Yet it is hard to find a Canadian who would trade their healthcare plan for ours
No, it really isn't. When we drivers are waiting to get loaded or unloaded, we have our BS sessions. When Canadian drivers are around, I always bring up healthcare to see what their view is. Younger and middle-aged driers told me how much they love it. The elderly drivers told me that stick with what we have, or we will be sorry in our later years.
Now I understand you're not a truck driver up north where you have this opportunity. But just go to any one of our northern hospitals and see all the Canadian patients we have. My sister works at the Cleveland Clinic, and she can find you plenty of Canadian patients that will tell you they'd love to trade their plan for ours.
You attend a "BS session" and you think all that's said is fact?
The question that comes to mind is; Who pays for the "plenty" of Canadian patients?
That I couldn't tell you. Most likely themselves. But it's not "A" BS session, we have them all the time. Not much else to do unless you want to play with your cell phone. At times it takes well over an hour to get loaded or unloaded.

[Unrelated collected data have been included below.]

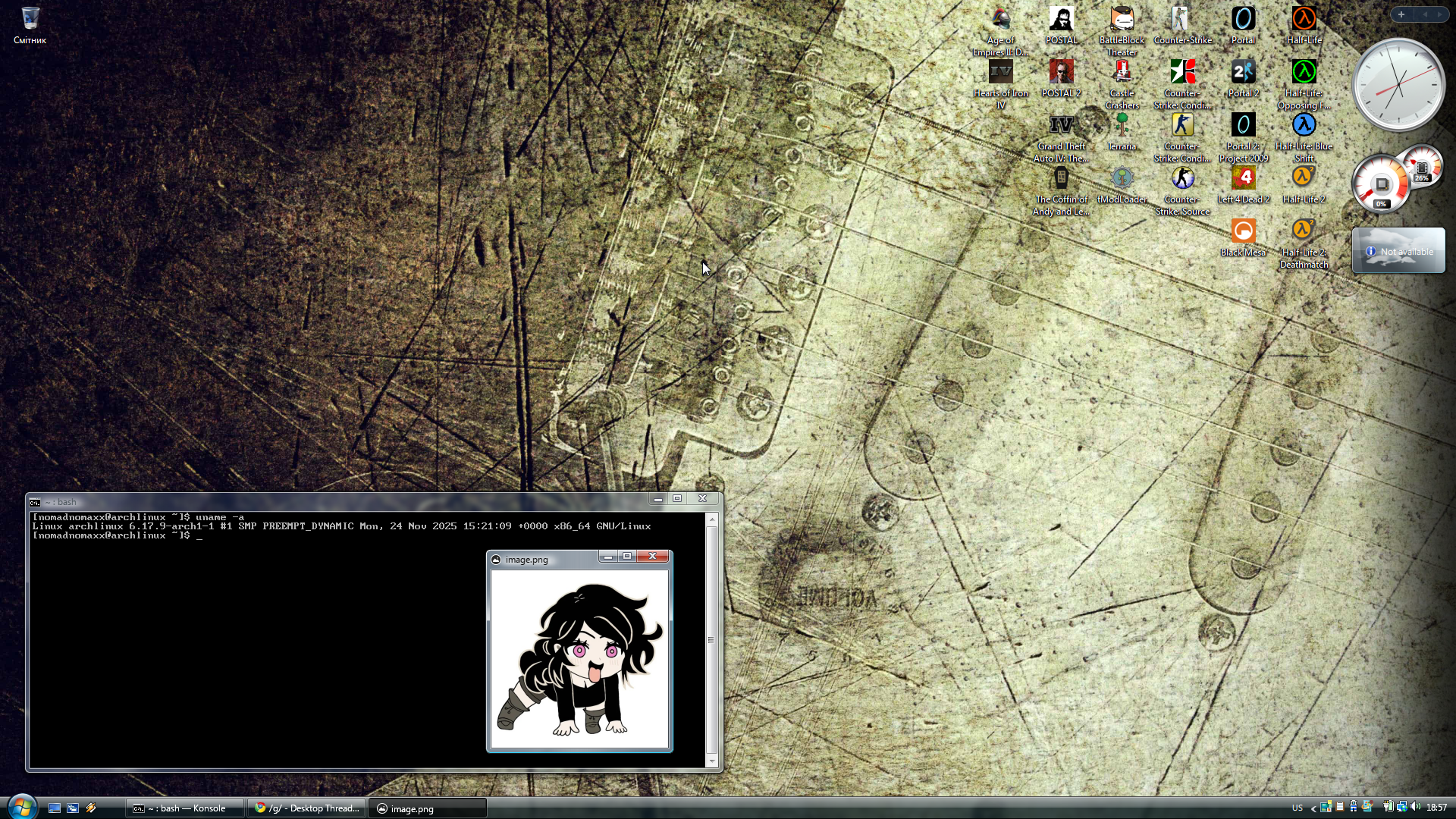1456x819 pixels.
Task: Open the volume speaker tray icon
Action: point(1415,808)
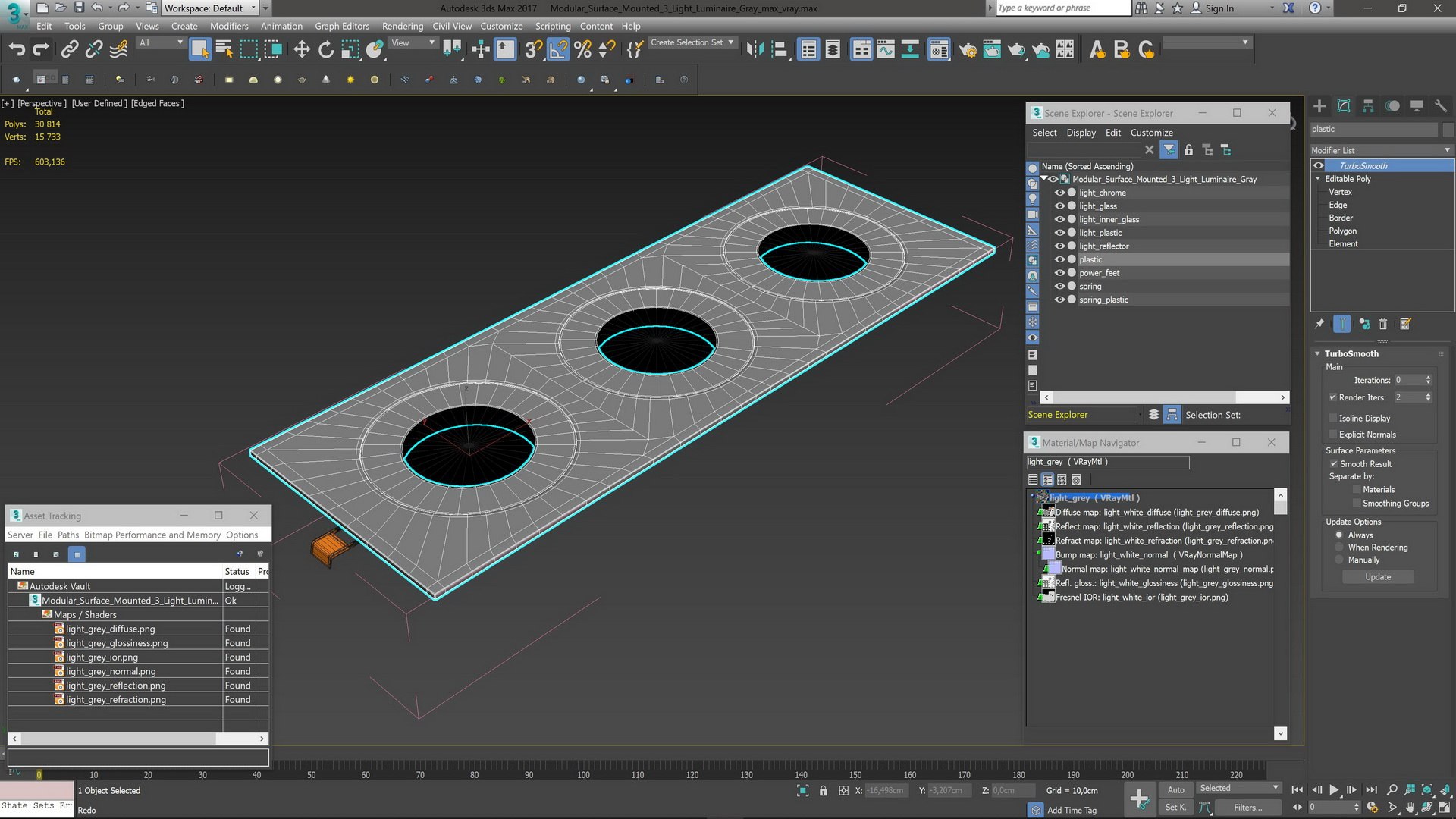1456x819 pixels.
Task: Open the Rendering menu
Action: pyautogui.click(x=402, y=26)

A bunch of older truck drivers don't like the health care system. Ask older women how they feel about it. Older men are not really the best judges.
My poker buddy. 3 pack a day smoker, drinker, loved him some greasy food. Had a massive heart attack at 53, died in the emergency room, and the cracked his chest on the spot and brought him back, saving his life. He had quadruple by-pass surgery. 6 months later he could do nothing but complain. The doctor made him quit smoking, change his diet, and cut back his drinking. He had nothing good to say about him. He didn't like being told what to do.
Middle aged men are the worst patients ever and hardly the best judges of the system because men only go to the doctor when they have no other choice. I can count on the fingers of one hand how often my husband of 31 years went to the doctor, BEFORE he was diagnosed with high blood pressure at age 51. Thereafter, our family doctor made him go in every 6 months for monitoring and to renew his prescription. He didn't even GO to the doctor in the first 15 years of our marriage, except when he tore his finger off oiling his motorcycle chain. He wrapped it in a clean cloth and took it to the hospital where they reattached it, three months after our wedding. When he passed a kidney stone in year 15, he didn't even have a GP he could call.
Women have babies so that they're accustomed to going to the doctor if there is any kind of problem, because that's what we're told to do.